Anche l’opera, nella volontà dell’artista, è di tutti: chiunque infatti, può richiedere il passaporto e sulla pagina Facebook Garbage Patch State, potrà rendersi protagonista di questa Azione collettiva, sentirsi cittadino responsabile di uno Stato che oggettivamente ci appartiene essendo formato anche dai sacchetti di plastica, dai giocattoli rotti, dai palloni dimenticati da ciascuno di noi.
Il padiglione rappresenta solo uno dei momenti dell’opera dell’artista la cui mission è alleare l’arte all'ambiente, per sensibilizzare tutti noi attraverso la forza del linguaggio artistico su un tema così importante, dato che l’arte può toccare corde che la pura informazione scientifica stenta a far risuonare.
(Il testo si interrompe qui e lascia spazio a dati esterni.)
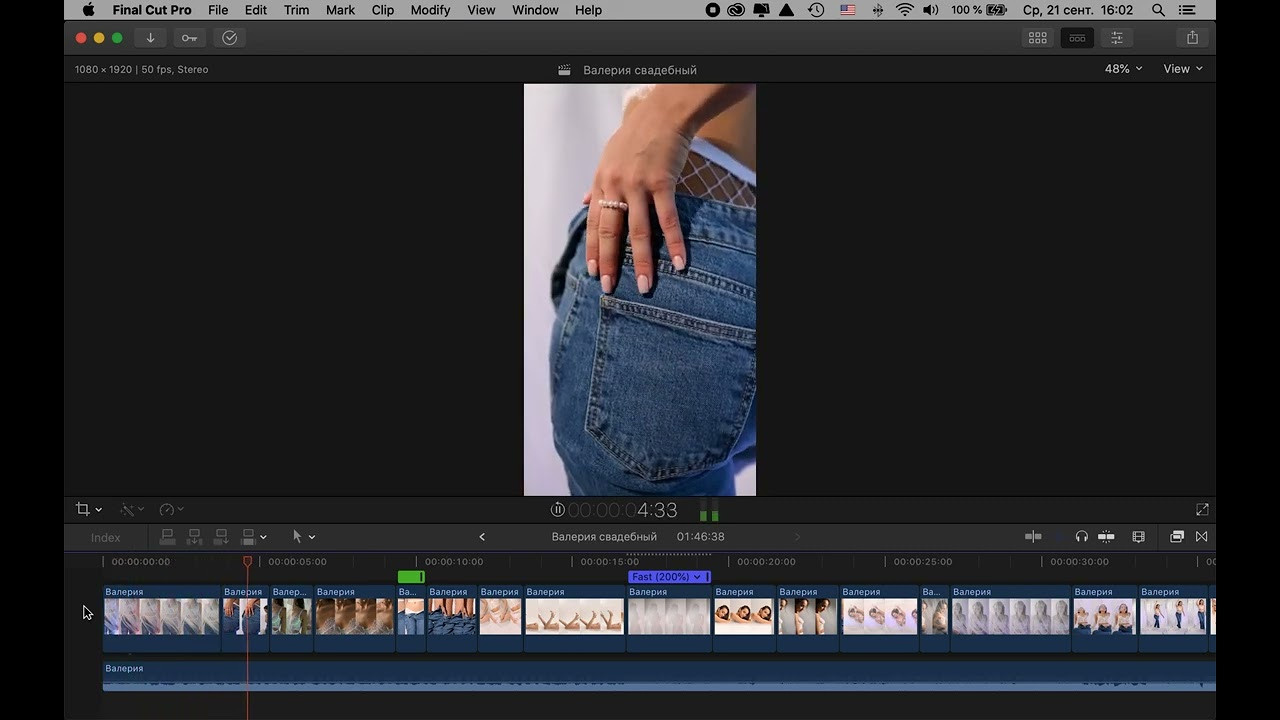Screen dimensions: 1280x720
Task: Open the Transitions browser icon
Action: tap(1201, 537)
Nel mese di ottobre Maria Cristina Finucci proseguirà Wasteland con una installazione nella piazza del MAXXI di Roma, un progetto promosso da MAXXI Educational in collaborazione con il Master in Exhibit & Public Design dell’Università di Roma La Sapienza. E’ in programma anche una collaborazione con l’Università Roma Tre che ha già contribuito fornendo i tappi di plastica usati per le installazioni.